- [WHAT THE TASK REQUIRES]
Could you set down every record below exactly as it appears?

[Stored data]
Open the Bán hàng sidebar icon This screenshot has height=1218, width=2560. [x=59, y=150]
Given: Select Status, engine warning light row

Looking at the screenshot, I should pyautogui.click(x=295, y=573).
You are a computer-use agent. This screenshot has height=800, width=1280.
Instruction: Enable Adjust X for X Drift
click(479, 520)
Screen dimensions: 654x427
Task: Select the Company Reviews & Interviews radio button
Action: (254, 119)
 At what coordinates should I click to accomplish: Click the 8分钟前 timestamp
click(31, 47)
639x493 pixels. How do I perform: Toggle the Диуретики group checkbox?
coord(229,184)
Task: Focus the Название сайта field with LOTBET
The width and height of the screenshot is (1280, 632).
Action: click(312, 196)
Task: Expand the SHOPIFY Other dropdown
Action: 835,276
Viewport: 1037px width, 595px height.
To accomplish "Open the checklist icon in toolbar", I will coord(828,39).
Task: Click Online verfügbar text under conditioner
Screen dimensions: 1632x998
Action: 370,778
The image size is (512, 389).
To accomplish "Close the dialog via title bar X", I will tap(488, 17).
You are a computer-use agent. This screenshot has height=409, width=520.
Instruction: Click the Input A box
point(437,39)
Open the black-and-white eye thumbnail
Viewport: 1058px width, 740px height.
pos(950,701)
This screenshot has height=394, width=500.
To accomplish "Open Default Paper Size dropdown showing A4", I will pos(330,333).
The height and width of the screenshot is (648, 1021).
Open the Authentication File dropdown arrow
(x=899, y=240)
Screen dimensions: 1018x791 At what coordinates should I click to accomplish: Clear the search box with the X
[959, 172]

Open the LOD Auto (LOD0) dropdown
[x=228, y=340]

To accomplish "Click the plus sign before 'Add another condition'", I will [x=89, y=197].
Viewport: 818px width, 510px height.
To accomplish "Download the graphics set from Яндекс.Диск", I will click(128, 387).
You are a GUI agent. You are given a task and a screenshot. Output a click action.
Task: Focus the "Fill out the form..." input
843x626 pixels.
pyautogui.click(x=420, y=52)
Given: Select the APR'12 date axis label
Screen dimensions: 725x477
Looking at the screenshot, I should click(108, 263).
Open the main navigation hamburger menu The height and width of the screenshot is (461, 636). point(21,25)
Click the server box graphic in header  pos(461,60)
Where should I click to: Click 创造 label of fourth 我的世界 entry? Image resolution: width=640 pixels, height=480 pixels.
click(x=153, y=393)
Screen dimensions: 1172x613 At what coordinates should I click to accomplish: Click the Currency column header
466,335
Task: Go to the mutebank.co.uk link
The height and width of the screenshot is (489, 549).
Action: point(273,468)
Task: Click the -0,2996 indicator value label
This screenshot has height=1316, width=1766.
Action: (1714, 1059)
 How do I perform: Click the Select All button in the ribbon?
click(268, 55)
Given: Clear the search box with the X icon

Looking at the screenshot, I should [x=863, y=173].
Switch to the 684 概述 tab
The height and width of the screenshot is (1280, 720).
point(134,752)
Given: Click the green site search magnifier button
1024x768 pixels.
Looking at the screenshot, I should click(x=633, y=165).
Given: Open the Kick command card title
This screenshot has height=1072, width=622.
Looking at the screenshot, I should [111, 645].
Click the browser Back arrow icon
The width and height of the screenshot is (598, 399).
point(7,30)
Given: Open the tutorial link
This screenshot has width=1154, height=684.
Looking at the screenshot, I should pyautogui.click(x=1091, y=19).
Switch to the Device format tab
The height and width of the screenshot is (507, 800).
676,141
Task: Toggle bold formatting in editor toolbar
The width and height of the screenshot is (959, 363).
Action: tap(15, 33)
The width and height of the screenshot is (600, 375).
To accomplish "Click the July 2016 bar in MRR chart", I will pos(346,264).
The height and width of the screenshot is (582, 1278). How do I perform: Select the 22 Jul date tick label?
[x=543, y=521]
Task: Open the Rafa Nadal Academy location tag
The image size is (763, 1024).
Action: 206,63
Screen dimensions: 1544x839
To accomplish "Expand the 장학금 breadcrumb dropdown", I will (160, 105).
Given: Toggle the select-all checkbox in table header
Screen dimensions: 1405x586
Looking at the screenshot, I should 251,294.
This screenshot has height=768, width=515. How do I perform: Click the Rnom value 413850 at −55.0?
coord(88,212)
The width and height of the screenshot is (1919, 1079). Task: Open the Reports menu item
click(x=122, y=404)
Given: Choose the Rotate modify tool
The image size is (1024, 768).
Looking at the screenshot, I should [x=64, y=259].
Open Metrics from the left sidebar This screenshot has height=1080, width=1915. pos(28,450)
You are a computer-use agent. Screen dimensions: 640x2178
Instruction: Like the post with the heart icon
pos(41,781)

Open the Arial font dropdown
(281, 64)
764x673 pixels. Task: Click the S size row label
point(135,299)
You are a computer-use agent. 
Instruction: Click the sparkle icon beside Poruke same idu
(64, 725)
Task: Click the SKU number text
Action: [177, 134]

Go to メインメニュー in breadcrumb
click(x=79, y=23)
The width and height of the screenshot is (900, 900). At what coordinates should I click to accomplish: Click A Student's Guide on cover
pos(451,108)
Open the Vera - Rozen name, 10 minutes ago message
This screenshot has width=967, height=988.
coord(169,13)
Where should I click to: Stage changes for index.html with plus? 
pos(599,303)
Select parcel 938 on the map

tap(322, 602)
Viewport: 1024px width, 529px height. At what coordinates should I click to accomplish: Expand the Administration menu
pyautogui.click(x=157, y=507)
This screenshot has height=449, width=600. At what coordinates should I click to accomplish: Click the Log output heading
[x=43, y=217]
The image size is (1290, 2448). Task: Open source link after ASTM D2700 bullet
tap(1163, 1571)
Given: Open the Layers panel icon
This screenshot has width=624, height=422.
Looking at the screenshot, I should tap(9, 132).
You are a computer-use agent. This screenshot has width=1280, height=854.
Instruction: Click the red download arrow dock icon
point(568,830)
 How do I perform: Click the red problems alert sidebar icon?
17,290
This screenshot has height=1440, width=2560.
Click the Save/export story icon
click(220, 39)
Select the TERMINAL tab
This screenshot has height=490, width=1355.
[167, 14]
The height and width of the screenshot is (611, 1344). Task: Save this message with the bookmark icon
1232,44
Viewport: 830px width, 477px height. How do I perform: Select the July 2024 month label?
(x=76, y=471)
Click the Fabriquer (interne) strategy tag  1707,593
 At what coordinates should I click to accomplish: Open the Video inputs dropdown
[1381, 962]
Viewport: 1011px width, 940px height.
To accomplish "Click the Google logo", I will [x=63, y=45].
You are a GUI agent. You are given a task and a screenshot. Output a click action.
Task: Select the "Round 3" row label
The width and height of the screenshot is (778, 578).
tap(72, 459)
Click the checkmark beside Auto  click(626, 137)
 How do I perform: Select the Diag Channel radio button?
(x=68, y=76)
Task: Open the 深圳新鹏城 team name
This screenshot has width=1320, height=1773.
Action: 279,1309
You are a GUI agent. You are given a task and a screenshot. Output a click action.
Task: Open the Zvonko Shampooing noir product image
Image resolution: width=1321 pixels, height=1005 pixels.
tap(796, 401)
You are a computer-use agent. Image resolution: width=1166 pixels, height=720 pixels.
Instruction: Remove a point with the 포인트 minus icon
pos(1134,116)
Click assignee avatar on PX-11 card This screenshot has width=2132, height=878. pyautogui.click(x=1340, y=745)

- [RESPONSE AREA]
Open the Bán hàng sidebar icon This screenshot has height=1218, width=2560. [x=59, y=150]
Given: Select Status, engine warning light row

Looking at the screenshot, I should pyautogui.click(x=295, y=573).
You are a computer-use agent. This screenshot has height=800, width=1280.
Instruction: Enable Adjust X for X Drift
click(479, 520)
Screen dimensions: 654x427
Task: Select the Company Reviews & Interviews radio button
Action: (254, 119)
 At what coordinates should I click to accomplish: Click the 8分钟前 timestamp
click(31, 47)
639x493 pixels. How do I perform: Toggle the Диуретики group checkbox?
coord(229,184)
Task: Focus the Название сайта field with LOTBET
The width and height of the screenshot is (1280, 632).
Action: click(312, 196)
Task: Expand the SHOPIFY Other dropdown
Action: 835,276
Viewport: 1037px width, 595px height.
To accomplish "Open the checklist icon in toolbar", I will coord(828,39).
Task: Click Online verfügbar text under conditioner
Screen dimensions: 1632x998
Action: 370,778
The image size is (512, 389).
To accomplish "Close the dialog via title bar X", I will tap(488, 17).
You are a computer-use agent. This screenshot has height=409, width=520.
Instruction: Click the Input A box
point(437,39)
Open the black-and-white eye thumbnail
Viewport: 1058px width, 740px height.
pos(950,701)
This screenshot has height=394, width=500.
To accomplish "Open Default Paper Size dropdown showing A4", I will pos(330,333).
The height and width of the screenshot is (648, 1021).
Open the Authentication File dropdown arrow
(x=899, y=240)
Screen dimensions: 1018x791 At what coordinates should I click to accomplish: Clear the search box with the X
[959, 172]

Open the LOD Auto (LOD0) dropdown
[x=228, y=340]

To accomplish "Click the plus sign before 'Add another condition'", I will [x=89, y=197].
Viewport: 818px width, 510px height.
To accomplish "Download the graphics set from Яндекс.Диск", I will click(128, 387).
You are a GUI agent. You are given a task and a screenshot. Output a click action.
Task: Focus the "Fill out the form..." input
843x626 pixels.
pyautogui.click(x=420, y=52)
Given: Select the APR'12 date axis label
Screen dimensions: 725x477
Looking at the screenshot, I should click(108, 263).
Open the main navigation hamburger menu The height and width of the screenshot is (461, 636). point(21,25)
Click the server box graphic in header  pos(461,60)
Where should I click to: Click 创造 label of fourth 我的世界 entry? Image resolution: width=640 pixels, height=480 pixels.
click(x=153, y=393)
Screen dimensions: 1172x613 At what coordinates should I click to accomplish: Click the Currency column header
466,335
Task: Go to the mutebank.co.uk link
The height and width of the screenshot is (489, 549).
Action: point(273,468)
Task: Click the -0,2996 indicator value label
This screenshot has height=1316, width=1766.
Action: (1714, 1059)
 How do I perform: Click the Select All button in the ribbon?
click(268, 55)
Given: Clear the search box with the X icon

Looking at the screenshot, I should [x=863, y=173].
Switch to the 684 概述 tab
The height and width of the screenshot is (1280, 720).
point(134,752)
Given: Click the green site search magnifier button
1024x768 pixels.
Looking at the screenshot, I should click(x=633, y=165).
Given: Open the Kick command card title
This screenshot has height=1072, width=622.
Looking at the screenshot, I should [111, 645].
Click the browser Back arrow icon
The width and height of the screenshot is (598, 399).
point(7,30)
Given: Open the tutorial link
This screenshot has width=1154, height=684.
Looking at the screenshot, I should pyautogui.click(x=1091, y=19).
Switch to the Device format tab
The height and width of the screenshot is (507, 800).
676,141
Task: Toggle bold formatting in editor toolbar
The width and height of the screenshot is (959, 363).
Action: tap(15, 33)
The width and height of the screenshot is (600, 375).
To accomplish "Click the July 2016 bar in MRR chart", I will pos(346,264).
The height and width of the screenshot is (582, 1278). How do I perform: Select the 22 Jul date tick label?
[x=543, y=521]
Task: Open the Rafa Nadal Academy location tag
The image size is (763, 1024).
Action: 206,63
Screen dimensions: 1544x839
To accomplish "Expand the 장학금 breadcrumb dropdown", I will (160, 105).
Given: Toggle the select-all checkbox in table header
Screen dimensions: 1405x586
Looking at the screenshot, I should 251,294.
This screenshot has height=768, width=515. How do I perform: Click the Rnom value 413850 at −55.0?
coord(88,212)
The width and height of the screenshot is (1919, 1079). Task: Open the Reports menu item
click(x=122, y=404)
Given: Choose the Rotate modify tool
The image size is (1024, 768).
Looking at the screenshot, I should [x=64, y=259].
Open Metrics from the left sidebar This screenshot has height=1080, width=1915. pos(28,450)
You are a computer-use agent. Screen dimensions: 640x2178
Instruction: Like the post with the heart icon
pos(41,781)

Open the Arial font dropdown
(281, 64)
764x673 pixels. Task: Click the S size row label
point(135,299)
You are a computer-use agent. 
Instruction: Click the sparkle icon beside Poruke same idu
(64, 725)
Task: Click the SKU number text
Action: [177, 134]

Go to メインメニュー in breadcrumb
click(x=79, y=23)
The width and height of the screenshot is (900, 900). At what coordinates should I click to accomplish: Click A Student's Guide on cover
pos(451,108)
Open the Vera - Rozen name, 10 minutes ago message
This screenshot has width=967, height=988.
coord(169,13)
Where should I click to: Stage changes for index.html with plus? 
pos(599,303)
Select parcel 938 on the map

tap(322, 602)
Viewport: 1024px width, 529px height. At what coordinates should I click to accomplish: Expand the Administration menu
pyautogui.click(x=157, y=507)
This screenshot has height=449, width=600. At what coordinates should I click to accomplish: Click the Log output heading
[x=43, y=217]
The image size is (1290, 2448). Task: Open source link after ASTM D2700 bullet
tap(1163, 1571)
Given: Open the Layers panel icon
This screenshot has width=624, height=422.
Looking at the screenshot, I should tap(9, 132).
You are a computer-use agent. This screenshot has width=1280, height=854.
Instruction: Click the red download arrow dock icon
point(568,830)
 How do I perform: Click the red problems alert sidebar icon?
17,290
This screenshot has height=1440, width=2560.
Click the Save/export story icon
click(220, 39)
Select the TERMINAL tab
This screenshot has height=490, width=1355.
[167, 14]
The height and width of the screenshot is (611, 1344). Task: Save this message with the bookmark icon
1232,44
Viewport: 830px width, 477px height. How do I perform: Select the July 2024 month label?
(x=76, y=471)
Click the Fabriquer (interne) strategy tag  1707,593
 At what coordinates should I click to accomplish: Open the Video inputs dropdown
[1381, 962]
Viewport: 1011px width, 940px height.
To accomplish "Click the Google logo", I will [x=63, y=45].
You are a GUI agent. You are given a task and a screenshot. Output a click action.
Task: Select the "Round 3" row label
The width and height of the screenshot is (778, 578).
tap(72, 459)
Click the checkmark beside Auto  click(626, 137)
 How do I perform: Select the Diag Channel radio button?
(x=68, y=76)
Task: Open the 深圳新鹏城 team name
This screenshot has width=1320, height=1773.
Action: 279,1309
You are a GUI agent. You are given a task and a screenshot. Output a click action.
Task: Open the Zvonko Shampooing noir product image
Image resolution: width=1321 pixels, height=1005 pixels.
tap(796, 401)
You are a computer-use agent. Image resolution: width=1166 pixels, height=720 pixels.
Instruction: Remove a point with the 포인트 minus icon
pos(1134,116)
Click assignee avatar on PX-11 card This screenshot has width=2132, height=878. pyautogui.click(x=1340, y=745)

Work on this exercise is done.